Yesterday George Will published an appallingly dishonest column in the Washington Post attacking Jim Webb over the now-famous confrontation he had with President Bush. The column also provoked a very strong response from many of you readers. So here's a slightly edited version of the letter we emailed to Post ombud Deborah Howell about Will's effort. From the letter:

Should Post readers conclude that Will's egregious distortions and clear-cut misrepresentation of the facts are considered journalistically acceptable by the Post's editors and leadership? Should they conclude that the Post's columnists are above being required to observe even the most basic journalistic standards?

Full letter after the jump.

Full letter to Post ombud Deborah Howell:

Dear Ms.

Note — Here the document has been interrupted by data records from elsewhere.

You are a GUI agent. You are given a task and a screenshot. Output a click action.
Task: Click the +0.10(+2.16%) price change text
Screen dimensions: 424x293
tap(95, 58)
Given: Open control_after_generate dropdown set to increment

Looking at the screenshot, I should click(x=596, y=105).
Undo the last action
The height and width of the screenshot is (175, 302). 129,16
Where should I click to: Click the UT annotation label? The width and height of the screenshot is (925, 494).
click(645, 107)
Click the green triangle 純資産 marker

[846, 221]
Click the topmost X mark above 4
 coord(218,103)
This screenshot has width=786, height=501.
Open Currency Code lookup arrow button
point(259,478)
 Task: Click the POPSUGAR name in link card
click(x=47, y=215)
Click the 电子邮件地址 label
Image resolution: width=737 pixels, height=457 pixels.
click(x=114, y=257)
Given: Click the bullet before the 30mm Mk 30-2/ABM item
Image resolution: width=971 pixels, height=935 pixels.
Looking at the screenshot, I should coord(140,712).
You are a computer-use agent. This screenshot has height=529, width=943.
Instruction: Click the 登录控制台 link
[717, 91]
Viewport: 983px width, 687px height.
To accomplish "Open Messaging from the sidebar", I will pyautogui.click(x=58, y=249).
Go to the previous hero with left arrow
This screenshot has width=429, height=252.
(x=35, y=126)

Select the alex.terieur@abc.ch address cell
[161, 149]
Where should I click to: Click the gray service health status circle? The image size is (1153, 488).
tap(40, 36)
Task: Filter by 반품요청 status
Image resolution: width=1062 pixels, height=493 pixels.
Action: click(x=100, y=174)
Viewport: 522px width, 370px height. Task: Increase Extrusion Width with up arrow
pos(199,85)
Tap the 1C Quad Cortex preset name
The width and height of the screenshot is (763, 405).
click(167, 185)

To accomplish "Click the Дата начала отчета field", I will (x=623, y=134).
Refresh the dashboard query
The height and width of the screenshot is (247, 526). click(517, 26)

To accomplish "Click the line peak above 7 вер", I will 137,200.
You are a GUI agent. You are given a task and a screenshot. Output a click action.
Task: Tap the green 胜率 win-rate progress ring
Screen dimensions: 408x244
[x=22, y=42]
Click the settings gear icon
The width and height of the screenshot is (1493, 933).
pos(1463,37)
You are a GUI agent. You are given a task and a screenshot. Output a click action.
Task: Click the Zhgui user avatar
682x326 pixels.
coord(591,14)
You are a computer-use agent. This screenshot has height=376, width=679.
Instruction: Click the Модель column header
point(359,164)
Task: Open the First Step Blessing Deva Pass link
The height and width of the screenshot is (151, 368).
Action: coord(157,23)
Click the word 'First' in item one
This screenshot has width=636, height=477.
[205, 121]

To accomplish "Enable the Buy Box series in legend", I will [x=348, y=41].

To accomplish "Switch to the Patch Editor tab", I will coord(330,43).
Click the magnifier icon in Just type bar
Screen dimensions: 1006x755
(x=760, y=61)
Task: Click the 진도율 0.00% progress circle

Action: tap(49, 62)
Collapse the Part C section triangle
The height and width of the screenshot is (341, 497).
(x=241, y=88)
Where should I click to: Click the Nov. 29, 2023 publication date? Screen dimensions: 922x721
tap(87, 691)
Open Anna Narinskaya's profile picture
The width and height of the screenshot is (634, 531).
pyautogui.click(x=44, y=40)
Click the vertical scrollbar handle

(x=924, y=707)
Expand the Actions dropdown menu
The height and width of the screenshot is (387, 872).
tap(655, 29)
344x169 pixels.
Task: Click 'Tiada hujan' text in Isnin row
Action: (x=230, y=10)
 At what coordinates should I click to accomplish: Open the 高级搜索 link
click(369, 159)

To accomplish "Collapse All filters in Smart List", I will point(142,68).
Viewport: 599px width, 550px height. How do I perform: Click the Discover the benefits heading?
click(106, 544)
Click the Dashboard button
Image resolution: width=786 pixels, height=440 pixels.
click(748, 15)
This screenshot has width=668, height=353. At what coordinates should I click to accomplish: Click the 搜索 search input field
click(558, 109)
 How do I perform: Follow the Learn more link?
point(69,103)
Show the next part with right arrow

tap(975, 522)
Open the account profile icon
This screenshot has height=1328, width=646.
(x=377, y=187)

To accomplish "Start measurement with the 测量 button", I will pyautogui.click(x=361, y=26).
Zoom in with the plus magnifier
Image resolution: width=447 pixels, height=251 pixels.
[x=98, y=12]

Howell, I'm writing you to ask if you intend to address the controversy around George Will's column yesterday about Democratic Senator-elect Jim Webb, criticism of which could be found all over the blogosphere yesterday. In your most recent column, you ironically share with readers the following quote: "An old newsroom saying goes: Don't let the facts get in the way of a good story." In that spirit, I wanted to direct your attention to what Will did in his column yesterday. Will relied on some reporting in the Post from the day before on a now well known episode where Webb and President Bush exchanged words at a White House reception. But in recounting the episode, Will completely misrepresented the Post's reporting on it in order to change the storyline into one that fit the column he was writing. I've laid out what I hope is the full case here: http://electioncentral.tpmcafe.com/blog/electioncentral/2006/nov/30/george_will_distorts_wapos_own_reporting_to_smear_jim_webb As you can see, this is not simply a case of a columnist simply expressing an opinion. It is a very clear-cut case of journalistic malpractice, and indeed it seems very likely that it was a deliberate act of dishonesty. Will cut out key facts from the Post's own reporting on the episode to completely change the tenor of the exchange in order to fit the column he was trying to write. It would be bad enough if Will had simply distorted the reporting of another news org. But in this case, he distorted and cherry-picked from the reporting in his and your own newspaper in such as way as to completely misrepresent what your paper had told its readers just the day before. In other words, he attributed what he was writing to your paper -- and then gave an accounting of the episode that suggested very nearly the opposite of what your paper's reporting had found. As such, Will has done a disservice to your readers and your paper in not one, but two ways: First, through his own distortion of the available facts, and second, by falsely attributing that distortion to your paper's reporting. Judging by the external criticism of the column, as well as the dismay among Post readers about it expressed directly to the paper, this would seem to call from some sort of response on your part. As the reader's representative, do you intend to address this subject or to take action in some way?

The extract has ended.